**Given records**
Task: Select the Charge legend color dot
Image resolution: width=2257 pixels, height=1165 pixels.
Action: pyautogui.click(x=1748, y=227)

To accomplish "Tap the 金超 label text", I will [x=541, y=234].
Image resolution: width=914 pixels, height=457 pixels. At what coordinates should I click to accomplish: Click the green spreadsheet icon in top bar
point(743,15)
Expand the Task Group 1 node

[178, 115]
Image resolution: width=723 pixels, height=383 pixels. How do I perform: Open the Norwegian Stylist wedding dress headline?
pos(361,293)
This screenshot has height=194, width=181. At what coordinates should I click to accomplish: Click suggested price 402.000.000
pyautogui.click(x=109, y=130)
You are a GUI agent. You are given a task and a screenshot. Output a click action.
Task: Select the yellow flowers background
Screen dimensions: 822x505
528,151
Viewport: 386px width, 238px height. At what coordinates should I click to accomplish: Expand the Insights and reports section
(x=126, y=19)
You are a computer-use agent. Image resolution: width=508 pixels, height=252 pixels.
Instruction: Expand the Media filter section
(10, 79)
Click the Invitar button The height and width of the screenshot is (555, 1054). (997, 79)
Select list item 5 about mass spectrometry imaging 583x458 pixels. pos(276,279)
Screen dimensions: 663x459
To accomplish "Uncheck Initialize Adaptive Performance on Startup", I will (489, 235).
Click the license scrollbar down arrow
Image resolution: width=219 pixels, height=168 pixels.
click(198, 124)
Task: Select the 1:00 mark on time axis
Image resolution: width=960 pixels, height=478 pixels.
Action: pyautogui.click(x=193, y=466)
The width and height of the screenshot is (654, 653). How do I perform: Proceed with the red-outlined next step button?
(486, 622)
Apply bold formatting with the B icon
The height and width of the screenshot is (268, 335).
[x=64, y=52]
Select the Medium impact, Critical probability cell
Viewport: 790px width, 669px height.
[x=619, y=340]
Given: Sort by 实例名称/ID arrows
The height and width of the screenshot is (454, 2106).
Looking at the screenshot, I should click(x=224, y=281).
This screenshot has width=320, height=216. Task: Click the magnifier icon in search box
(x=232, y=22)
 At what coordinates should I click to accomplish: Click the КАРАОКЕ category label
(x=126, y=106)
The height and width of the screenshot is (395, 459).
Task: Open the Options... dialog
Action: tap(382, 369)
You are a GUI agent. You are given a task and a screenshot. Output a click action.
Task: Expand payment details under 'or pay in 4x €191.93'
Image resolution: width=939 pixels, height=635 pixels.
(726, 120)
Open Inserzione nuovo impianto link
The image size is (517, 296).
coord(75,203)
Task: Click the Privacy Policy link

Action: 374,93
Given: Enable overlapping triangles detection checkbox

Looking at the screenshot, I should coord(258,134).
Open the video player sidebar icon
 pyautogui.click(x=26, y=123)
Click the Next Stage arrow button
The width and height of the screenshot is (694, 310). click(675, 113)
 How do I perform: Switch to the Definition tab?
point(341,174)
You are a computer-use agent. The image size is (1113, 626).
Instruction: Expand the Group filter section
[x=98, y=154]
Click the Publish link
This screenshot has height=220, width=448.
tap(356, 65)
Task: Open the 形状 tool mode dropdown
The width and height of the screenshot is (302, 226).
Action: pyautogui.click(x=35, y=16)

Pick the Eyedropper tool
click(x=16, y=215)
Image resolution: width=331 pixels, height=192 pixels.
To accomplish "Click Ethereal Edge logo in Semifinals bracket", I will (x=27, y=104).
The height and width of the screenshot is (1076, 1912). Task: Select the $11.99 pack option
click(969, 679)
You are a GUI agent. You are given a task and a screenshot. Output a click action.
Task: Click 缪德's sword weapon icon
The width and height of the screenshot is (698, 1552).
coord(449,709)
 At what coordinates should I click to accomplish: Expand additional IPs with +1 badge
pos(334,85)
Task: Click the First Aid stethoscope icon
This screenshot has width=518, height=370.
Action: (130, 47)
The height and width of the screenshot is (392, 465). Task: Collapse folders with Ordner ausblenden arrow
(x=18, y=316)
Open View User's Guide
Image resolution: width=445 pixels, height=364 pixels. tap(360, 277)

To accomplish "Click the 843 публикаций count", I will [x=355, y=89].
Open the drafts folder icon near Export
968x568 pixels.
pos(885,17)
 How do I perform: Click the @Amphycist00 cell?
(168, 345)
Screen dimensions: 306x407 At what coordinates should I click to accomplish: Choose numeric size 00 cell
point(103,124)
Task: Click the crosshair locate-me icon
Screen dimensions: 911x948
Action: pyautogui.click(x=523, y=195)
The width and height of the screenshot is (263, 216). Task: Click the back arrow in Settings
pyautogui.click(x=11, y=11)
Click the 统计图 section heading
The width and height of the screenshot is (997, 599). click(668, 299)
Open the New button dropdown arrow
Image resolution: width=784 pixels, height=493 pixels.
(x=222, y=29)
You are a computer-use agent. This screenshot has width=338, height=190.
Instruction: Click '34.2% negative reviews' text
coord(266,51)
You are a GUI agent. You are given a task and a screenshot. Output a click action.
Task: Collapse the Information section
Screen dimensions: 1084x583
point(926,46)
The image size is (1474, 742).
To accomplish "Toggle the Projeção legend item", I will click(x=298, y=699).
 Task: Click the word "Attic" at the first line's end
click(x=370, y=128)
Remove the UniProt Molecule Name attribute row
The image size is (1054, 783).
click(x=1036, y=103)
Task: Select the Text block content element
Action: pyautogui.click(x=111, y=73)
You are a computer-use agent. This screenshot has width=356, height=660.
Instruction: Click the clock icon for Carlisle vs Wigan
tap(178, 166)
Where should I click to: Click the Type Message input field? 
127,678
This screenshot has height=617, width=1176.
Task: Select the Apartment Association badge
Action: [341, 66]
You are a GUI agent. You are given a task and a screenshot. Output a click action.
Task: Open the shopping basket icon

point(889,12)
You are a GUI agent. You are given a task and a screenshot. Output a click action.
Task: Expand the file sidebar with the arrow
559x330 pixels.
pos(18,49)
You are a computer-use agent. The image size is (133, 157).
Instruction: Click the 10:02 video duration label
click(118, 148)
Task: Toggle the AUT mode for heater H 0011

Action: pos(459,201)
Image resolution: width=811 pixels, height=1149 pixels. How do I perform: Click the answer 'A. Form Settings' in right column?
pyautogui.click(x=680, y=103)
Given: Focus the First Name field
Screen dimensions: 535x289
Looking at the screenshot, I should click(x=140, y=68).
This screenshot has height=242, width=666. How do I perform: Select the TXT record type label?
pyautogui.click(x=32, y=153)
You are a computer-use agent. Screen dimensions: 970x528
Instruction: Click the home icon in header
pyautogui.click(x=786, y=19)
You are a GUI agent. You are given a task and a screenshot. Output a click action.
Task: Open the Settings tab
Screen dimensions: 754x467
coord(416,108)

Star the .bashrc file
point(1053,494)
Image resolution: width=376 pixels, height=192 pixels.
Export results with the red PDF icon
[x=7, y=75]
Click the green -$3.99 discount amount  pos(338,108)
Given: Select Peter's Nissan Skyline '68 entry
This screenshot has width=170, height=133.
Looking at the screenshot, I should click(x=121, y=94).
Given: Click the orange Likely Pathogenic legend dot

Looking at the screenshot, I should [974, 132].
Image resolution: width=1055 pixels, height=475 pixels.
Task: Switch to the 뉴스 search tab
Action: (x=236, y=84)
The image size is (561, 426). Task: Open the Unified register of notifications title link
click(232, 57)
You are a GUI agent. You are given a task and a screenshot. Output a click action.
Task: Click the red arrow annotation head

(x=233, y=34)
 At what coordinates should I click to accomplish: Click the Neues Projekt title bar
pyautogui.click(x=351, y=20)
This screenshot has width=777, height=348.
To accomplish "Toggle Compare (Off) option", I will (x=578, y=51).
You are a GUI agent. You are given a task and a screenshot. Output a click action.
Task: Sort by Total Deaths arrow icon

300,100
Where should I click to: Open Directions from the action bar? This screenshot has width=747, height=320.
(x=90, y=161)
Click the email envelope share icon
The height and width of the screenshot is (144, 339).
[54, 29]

**The problem**
Your answer should consist solely of the lines above from the line with "Click the Next Stage arrow button" to the line with "Task: Click 缪德's sword weapon icon", both included, reproduced exactly.

**Response to the exercise**
Click the Next Stage arrow button
The width and height of the screenshot is (694, 310). click(675, 113)
 How do I perform: Switch to the Definition tab?
point(341,174)
You are a computer-use agent. The image size is (1113, 626).
Instruction: Expand the Group filter section
[x=98, y=154]
Click the Publish link
This screenshot has height=220, width=448.
tap(356, 65)
Task: Open the 形状 tool mode dropdown
The width and height of the screenshot is (302, 226).
Action: pyautogui.click(x=35, y=16)

Pick the Eyedropper tool
click(x=16, y=215)
Image resolution: width=331 pixels, height=192 pixels.
To accomplish "Click Ethereal Edge logo in Semifinals bracket", I will (x=27, y=104).
The height and width of the screenshot is (1076, 1912). Task: Select the $11.99 pack option
click(969, 679)
You are a GUI agent. You are given a task and a screenshot. Output a click action.
Task: Click 缪德's sword weapon icon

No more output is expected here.